Policies can match on:

* The **tool name**, for example, `push_files`, `create_pull_request`, `merge_pull_request`
* The **target repository**, matched against the per-repo permissions you configured
* The **target branch**, for example, blocking all writes to `main` or `production`
* The **agent role** within a room, OWNER, ADMIN, or DEVELOPER each have their own tool-level access controls

Changes to policies take effect immediately for all future tool calls. In-flight approval requests are not retroactively affected.

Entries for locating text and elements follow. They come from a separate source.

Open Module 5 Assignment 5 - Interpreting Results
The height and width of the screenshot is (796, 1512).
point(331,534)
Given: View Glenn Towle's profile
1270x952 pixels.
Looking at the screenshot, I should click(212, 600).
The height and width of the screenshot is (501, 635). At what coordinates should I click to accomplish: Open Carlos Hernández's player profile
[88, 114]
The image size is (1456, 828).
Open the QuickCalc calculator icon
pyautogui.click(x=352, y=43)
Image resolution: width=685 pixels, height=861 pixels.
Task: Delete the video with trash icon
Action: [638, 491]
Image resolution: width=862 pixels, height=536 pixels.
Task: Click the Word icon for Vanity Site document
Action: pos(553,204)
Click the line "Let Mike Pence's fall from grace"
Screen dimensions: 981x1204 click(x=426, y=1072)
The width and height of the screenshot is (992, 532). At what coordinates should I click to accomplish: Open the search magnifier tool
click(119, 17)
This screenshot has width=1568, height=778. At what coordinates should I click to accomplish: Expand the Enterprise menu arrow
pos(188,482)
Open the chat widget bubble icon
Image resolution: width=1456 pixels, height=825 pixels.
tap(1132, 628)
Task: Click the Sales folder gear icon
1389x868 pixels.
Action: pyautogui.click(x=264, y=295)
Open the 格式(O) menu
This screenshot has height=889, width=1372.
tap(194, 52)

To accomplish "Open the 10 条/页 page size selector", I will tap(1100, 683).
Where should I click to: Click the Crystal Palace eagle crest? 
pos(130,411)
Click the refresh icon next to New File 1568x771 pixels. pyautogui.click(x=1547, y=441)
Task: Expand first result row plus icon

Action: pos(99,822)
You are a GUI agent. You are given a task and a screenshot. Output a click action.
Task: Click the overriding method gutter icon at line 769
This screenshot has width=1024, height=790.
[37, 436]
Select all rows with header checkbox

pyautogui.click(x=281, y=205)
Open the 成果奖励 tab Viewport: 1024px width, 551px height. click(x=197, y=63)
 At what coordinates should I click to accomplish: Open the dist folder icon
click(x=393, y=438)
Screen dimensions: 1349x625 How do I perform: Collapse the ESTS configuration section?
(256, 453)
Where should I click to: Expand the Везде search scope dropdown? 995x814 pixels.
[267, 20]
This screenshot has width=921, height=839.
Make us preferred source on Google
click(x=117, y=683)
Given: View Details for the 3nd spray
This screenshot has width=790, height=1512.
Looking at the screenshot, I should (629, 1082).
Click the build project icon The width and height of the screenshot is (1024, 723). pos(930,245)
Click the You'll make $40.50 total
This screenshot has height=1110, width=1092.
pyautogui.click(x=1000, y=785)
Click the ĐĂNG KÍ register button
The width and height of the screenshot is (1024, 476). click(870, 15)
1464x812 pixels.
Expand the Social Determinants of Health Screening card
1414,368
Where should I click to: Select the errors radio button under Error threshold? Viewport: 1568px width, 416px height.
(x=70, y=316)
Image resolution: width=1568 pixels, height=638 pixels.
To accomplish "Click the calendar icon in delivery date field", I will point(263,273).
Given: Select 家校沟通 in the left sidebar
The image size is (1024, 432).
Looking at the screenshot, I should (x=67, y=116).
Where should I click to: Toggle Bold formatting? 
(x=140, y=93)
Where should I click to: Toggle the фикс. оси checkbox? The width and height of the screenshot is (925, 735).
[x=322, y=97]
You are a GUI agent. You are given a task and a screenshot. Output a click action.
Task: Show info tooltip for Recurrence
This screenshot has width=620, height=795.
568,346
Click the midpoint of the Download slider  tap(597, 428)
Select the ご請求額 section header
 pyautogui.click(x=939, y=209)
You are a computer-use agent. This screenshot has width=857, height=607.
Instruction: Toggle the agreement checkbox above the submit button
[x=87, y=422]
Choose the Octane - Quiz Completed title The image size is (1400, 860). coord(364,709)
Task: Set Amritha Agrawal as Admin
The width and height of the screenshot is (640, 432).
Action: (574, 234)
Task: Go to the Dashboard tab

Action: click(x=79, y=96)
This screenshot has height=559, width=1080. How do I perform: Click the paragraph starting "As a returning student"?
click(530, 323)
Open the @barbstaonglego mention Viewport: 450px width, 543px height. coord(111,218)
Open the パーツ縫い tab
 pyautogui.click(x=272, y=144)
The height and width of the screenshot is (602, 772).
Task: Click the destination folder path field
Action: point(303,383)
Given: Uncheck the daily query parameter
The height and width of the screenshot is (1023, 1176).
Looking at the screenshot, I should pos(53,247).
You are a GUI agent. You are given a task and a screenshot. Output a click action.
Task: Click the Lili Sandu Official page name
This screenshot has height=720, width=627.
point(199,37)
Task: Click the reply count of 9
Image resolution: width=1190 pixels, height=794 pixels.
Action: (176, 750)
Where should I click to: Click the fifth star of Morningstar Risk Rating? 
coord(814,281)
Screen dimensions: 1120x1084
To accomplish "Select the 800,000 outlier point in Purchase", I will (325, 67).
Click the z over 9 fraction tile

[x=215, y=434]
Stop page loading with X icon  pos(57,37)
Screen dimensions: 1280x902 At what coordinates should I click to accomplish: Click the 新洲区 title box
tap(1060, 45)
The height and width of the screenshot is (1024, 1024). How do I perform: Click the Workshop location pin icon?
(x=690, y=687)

## Rooms: the access layer

A room corresponds to a single GitHub repository and is the unit of access control in Aegis. Before an agent can take governed actions on a repository, a room must exist for that repository.

Each room has:

* **Members** with one of three roles: `OWNER`, `ADMIN`, or `DEVELOPER`
* **Per-tool access controls** configured per role, you can allow or deny specific MCP tools for each role independently
* A **room ID** and **access token** used in the MCP configuration to scope the agent's access to that room

When a tool call arrives, Aegis looks up the room associated with the request, identifies the requesting user's role in that room, and applies the tool-level access controls for that role before evaluating any higher-level policies.

<Note>
  You must create a room before connecting an agent to a repository in production. The onboarding flow verifies basic MCP connectivity, but full per-repo governance requires a room. See the [Rooms documentation](/concepts/rooms) for setup details.
</Note>

## Dashboard and real-time updates

The Aegis dashboard displays live agent activity, pending approvals, and a summary of recent decisions. The dashboard auto-refreshes every 30 seconds so you always see current data without reloading.

Key dashboard views:

| View            | What you see                                                                    |
| --------------- | ------------------------------------------------------------------------------- |
| **Activity**    | All recent tool calls with decision, tool name, target repo, and timestamp      |
| **Approvals**   | Pending `REQUIRE_APPROVAL` actions waiting for your response                    |
| **Audit trail** | Full paginated history of every decision, filterable by tool, repo, and date    |
| **Sessions**    | Tool calls grouped by agent session, with per-session allow/deny/rewrite counts |
| **Rooms**       | Repositories under governance, member roles, and per-role tool permissions      |

## Architecture summary

```text theme={null}
Your agent (Claude Code / Cursor / VS Code Copilot)
        │
        │  MCP tool call (SSE)
        ▼
┌─────────────────────────────────────┐
│           Aegis policy engine       │
│                                     │
│  1. Identify user + room + role     │
│  2. Apply per-role tool controls    │
│  3. Evaluate enabled policies       │
│  4. Return decision                 │
└─────────────┬───────────────────────┘
              │
    ┌─────────┴──────────┐
    │                    │
 ALLOW / REWRITE      DENY / REQUIRE_APPROVAL
    │                    │
    ▼                    ▼
 GitHub API         Block or pause
                    (log + notify)
```

Every path through the engine produces an entry in the audit trail, regardless of outcome.